Quant aux quelques inflexions de dernière minute, il est dommage qu’elles ne soient que le fruit des accords passés avec des amis politiques locaux (cas du TI de LA FLECHE dans la Sarthe, dont vient Monsieur le Premier Ministre ; cas des TGI de GUINGUAMP, de MORLAIX, ou encore de celui du TI de CLICHY récemment rénovés à grands frais et qui répondent aux prétendus critères objectifs, mais situés dans des villes dont la majorité politique n’est pas la même qu’au plan national) ou d’événements abondamment relayés par les médias (cas de la suppression du TGI de MOULINS, voisin de MONTLUÇON en raison de la grève de la faim initiée par le bâtonnier de ce dernier barreau).

Nous dénonçons et stigmatisons cet état d’esprit.

N’oubliez pas Madame le Garde des Sceaux que la Justice ne peut se résumer à la Place Vendôme, qu’elle est le fruit d’une ancestrale et étroite collaboration entre tous les intervenants à l’œuvre de Justice sans laquelle il ne saurait être parlé de « Justice ».

La FNUJA dénonce depuis très longtemps l’indigence du budget de la Justice française, qui figure parmi les derniers de l’Union européenne. Cette réforme de la Carte judiciaire va engendrer de nouvelles et d’importantes dépenses (près d’un milliard d’euros) dans un budget déjà faible alors que les besoins se font sentir de manière cruciale, notamment dans le domaine de l’accès au droit.

On ne peut supprimer des Tribunaux de grande instance, d’instance, de commerce et des Conseil de prud’hommes en oubliant les principes mêmes de la Justice de notre pays, ceux de la proximité, de la célérité et du consensus.
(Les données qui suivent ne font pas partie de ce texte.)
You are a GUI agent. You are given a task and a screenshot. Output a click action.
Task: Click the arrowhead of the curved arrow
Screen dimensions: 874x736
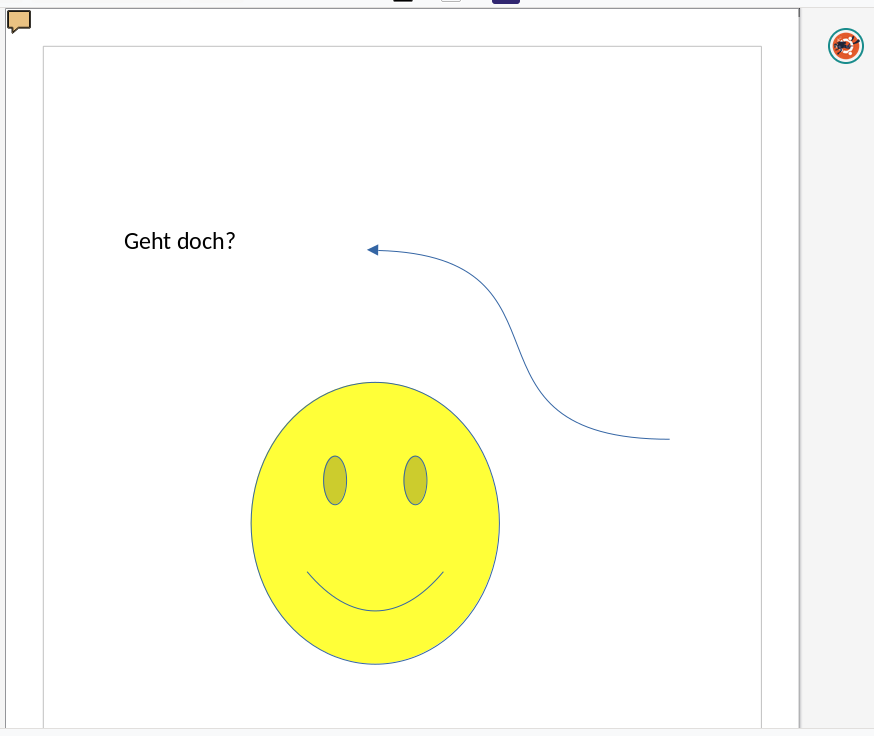coord(373,250)
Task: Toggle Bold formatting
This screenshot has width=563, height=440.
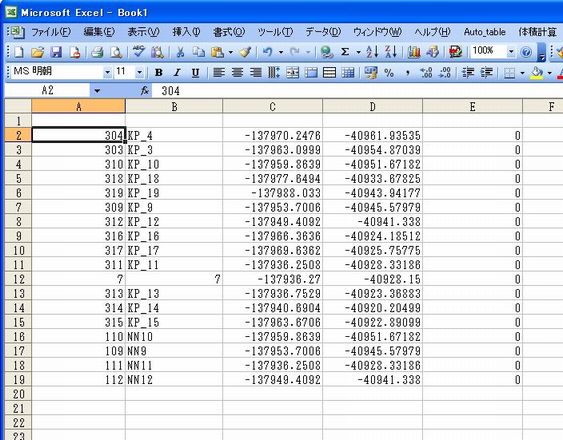Action: point(158,73)
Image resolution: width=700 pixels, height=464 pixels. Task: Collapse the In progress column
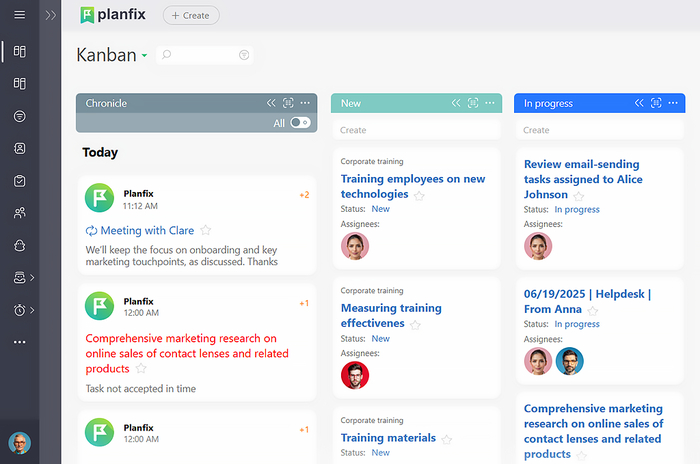(639, 103)
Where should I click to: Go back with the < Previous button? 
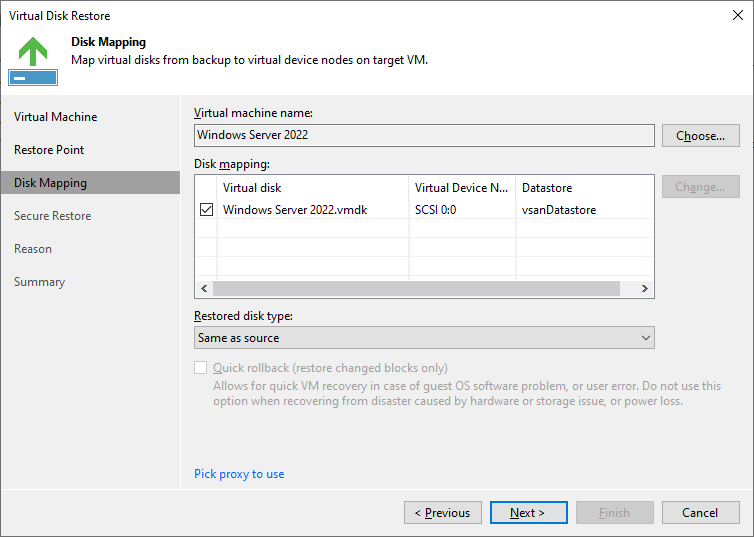point(443,512)

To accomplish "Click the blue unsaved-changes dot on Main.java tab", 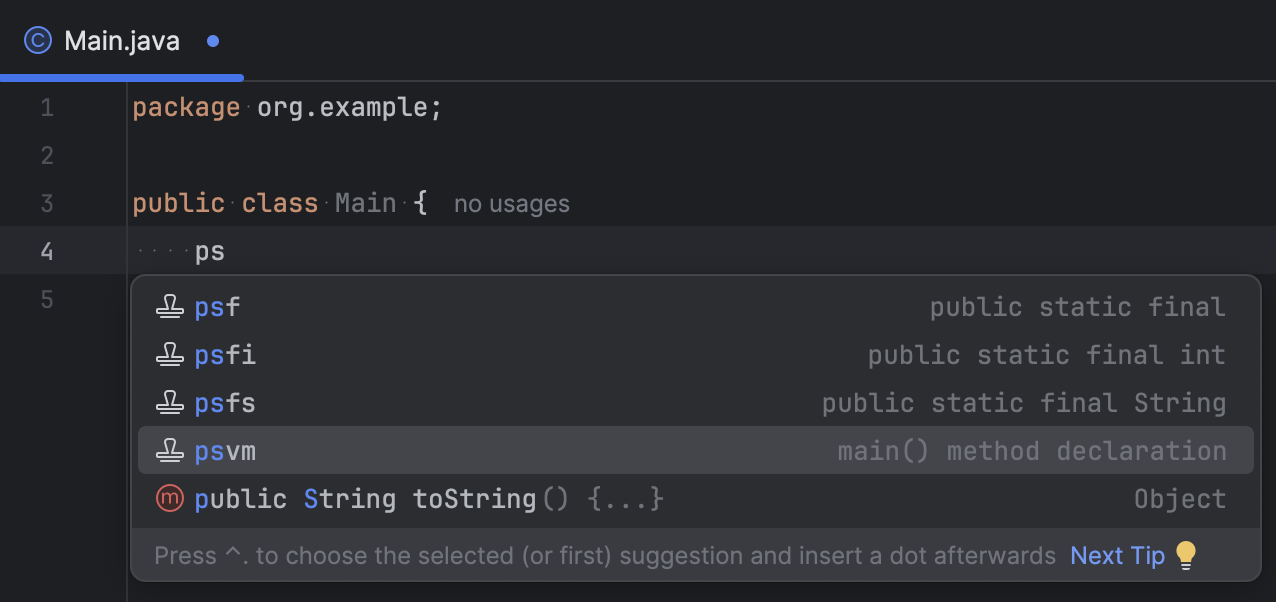I will tap(211, 41).
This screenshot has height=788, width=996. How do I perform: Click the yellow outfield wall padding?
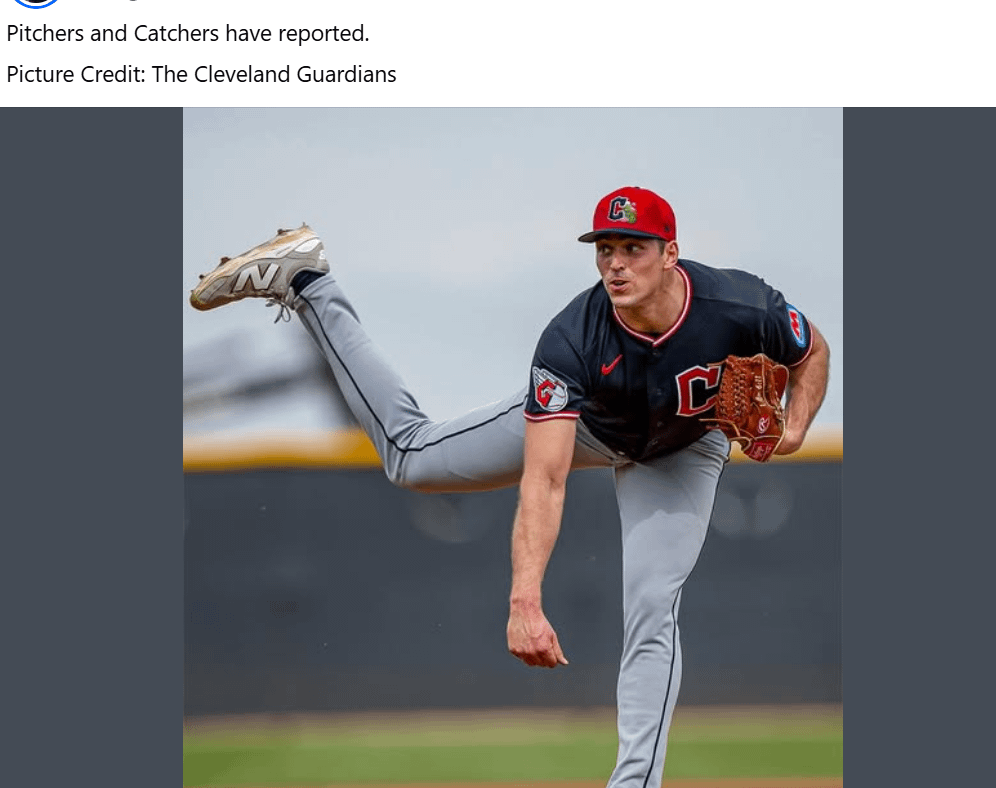click(x=279, y=450)
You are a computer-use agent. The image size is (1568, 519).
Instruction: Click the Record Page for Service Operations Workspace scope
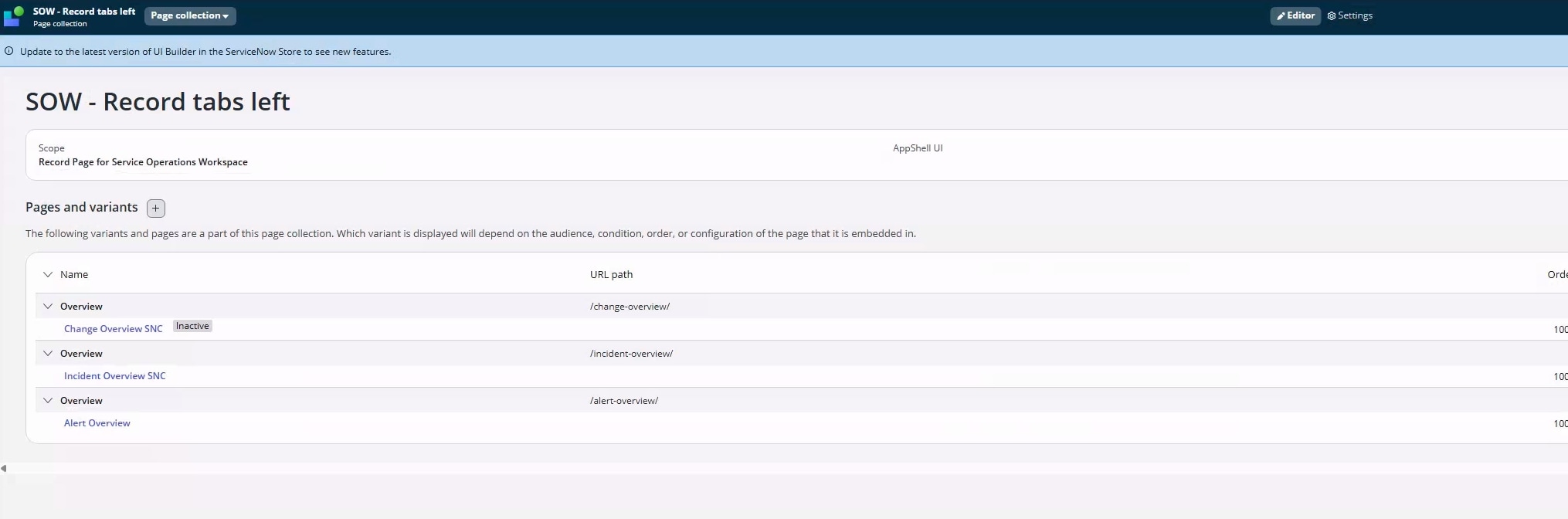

C’est pour toutes ces raisons, Madame le Garde des Sceaux, que la Fédération Nationale des Unions des Jeunes Avocats participera activement à la journée de grève et de mobilisation du jeudi 29 novembre 2007, appelle tous les Avocats à venir rejoindre le cortège de ceux qui refusent la politique du fait accompli et de l’absence de concertation à l’Assemblée Nationale et envisagera de nouvelles actions communes avec les magistrats et les personnels judiciaires.

Madame le Ministre, merci d’écouter, pour une fois, les professionnels du Droit et de vous rappeler de l’existence de cette boussole politique : l’intérêt général.